The Gift of Constraint

Earlier this spring I published an article on an experiment in Westchester, where a stalemated settlement over fair housing became the occasion for a day-long role play with a software that helped adults see what changing one variable in urban design would do for other variables. 

My sources for the article, academics and designers and public servants, all talked about the energy they drew from looking at limits rather than from asserting their wants. 

I can relate every day, as I commute to work along the eastern flank of the Manhattan Bridge. I have a lane, sometimes less in glorious sunshine like New York's seen this week, and a steep pitch. I grimace when I'm pedaling hard, but the shape of my head configures the grimace as something that suggests a smile to people coasting downhill in the other direction. So they smile back, and I smile back back. 

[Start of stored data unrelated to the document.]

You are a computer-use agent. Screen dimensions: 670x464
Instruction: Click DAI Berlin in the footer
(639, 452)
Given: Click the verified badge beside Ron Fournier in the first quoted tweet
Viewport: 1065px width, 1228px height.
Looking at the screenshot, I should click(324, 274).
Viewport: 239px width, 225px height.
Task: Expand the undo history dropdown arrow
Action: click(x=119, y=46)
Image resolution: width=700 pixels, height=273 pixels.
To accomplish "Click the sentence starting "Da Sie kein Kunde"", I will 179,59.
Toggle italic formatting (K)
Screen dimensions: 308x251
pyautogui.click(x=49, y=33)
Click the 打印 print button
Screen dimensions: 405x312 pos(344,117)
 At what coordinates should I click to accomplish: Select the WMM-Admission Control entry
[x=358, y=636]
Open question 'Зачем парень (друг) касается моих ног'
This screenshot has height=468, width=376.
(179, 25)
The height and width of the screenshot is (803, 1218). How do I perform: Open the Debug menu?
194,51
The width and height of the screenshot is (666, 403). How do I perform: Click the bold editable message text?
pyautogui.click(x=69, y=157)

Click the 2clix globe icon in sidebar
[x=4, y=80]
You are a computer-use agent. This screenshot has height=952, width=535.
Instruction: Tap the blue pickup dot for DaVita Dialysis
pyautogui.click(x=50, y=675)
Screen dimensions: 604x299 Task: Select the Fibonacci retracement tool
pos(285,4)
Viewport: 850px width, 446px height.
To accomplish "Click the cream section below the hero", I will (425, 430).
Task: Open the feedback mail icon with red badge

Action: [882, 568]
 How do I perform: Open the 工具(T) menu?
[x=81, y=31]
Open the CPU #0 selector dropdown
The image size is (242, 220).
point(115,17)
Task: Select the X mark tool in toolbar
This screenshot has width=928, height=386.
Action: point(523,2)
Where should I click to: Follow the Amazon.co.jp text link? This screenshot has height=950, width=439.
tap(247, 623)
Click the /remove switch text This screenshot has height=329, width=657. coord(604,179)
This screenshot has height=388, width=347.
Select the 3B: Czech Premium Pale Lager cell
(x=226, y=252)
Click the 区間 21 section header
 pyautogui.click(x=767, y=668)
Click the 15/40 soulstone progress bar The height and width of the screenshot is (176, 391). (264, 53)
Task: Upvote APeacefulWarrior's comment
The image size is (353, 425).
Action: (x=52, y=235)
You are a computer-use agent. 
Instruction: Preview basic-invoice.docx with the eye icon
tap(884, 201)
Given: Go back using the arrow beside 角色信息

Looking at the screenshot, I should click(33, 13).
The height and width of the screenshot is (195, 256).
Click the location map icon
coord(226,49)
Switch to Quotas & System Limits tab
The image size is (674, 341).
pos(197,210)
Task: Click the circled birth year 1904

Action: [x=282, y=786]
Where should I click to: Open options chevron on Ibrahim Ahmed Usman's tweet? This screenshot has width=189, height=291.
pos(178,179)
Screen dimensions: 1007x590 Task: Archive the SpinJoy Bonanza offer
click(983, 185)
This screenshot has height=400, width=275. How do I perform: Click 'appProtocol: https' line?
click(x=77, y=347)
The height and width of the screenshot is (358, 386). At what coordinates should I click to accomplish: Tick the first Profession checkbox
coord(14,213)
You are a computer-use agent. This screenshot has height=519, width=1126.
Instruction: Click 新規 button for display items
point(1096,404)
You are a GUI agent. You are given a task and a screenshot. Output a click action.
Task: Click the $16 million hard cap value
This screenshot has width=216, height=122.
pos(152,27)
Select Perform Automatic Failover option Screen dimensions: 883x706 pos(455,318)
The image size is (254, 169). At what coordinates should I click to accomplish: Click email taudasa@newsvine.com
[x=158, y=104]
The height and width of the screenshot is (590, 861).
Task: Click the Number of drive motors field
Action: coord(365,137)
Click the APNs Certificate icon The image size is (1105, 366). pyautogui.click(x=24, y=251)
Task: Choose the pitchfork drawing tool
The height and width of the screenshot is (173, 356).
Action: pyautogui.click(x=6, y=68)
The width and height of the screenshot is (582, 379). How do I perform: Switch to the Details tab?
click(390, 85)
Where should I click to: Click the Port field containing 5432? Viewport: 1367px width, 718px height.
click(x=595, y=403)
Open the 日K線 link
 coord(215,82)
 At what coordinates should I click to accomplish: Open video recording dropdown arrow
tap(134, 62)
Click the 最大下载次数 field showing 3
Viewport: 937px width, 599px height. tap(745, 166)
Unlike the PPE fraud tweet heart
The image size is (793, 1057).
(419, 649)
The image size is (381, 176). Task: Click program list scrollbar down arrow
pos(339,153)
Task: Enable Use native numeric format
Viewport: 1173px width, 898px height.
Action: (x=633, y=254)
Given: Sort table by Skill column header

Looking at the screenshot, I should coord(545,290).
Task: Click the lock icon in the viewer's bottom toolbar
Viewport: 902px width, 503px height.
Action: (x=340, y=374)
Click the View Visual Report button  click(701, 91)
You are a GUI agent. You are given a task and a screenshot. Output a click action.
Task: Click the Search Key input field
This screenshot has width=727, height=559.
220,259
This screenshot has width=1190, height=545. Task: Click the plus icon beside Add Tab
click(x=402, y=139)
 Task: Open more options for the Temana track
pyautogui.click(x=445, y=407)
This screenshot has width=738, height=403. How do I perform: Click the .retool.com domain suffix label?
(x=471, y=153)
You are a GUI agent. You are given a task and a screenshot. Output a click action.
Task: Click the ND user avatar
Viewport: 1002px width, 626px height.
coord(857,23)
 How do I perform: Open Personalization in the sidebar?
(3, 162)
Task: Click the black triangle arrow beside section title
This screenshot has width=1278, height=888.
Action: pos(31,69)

For me, riding to work brings on the alert eyes of a new adventure and the relaxed spine of a hometown stroll. It's a slice through a lot of systems I can't singly change, and a chance to focus on what I do want to change in the next day or two. 

And the context for this experiment consists in a condition most places in America: a lack of easy places to build. (I'd write more here, but I'd love for you to read the article. ) The lingering suggestion leaves me humble. It's that in an America without frontiers, we haves need to get as fluent with the uses of constraint as 20th Century planners were with the uses of want. 

And what I work on here aims to test the idea that most of us really want something that becomes clearer with constraint- a chance to play a game, a chance to share an ideal, a chance to redesign what's brittle around us. 

I hope the article and its heroes help clarify your own useful constraints.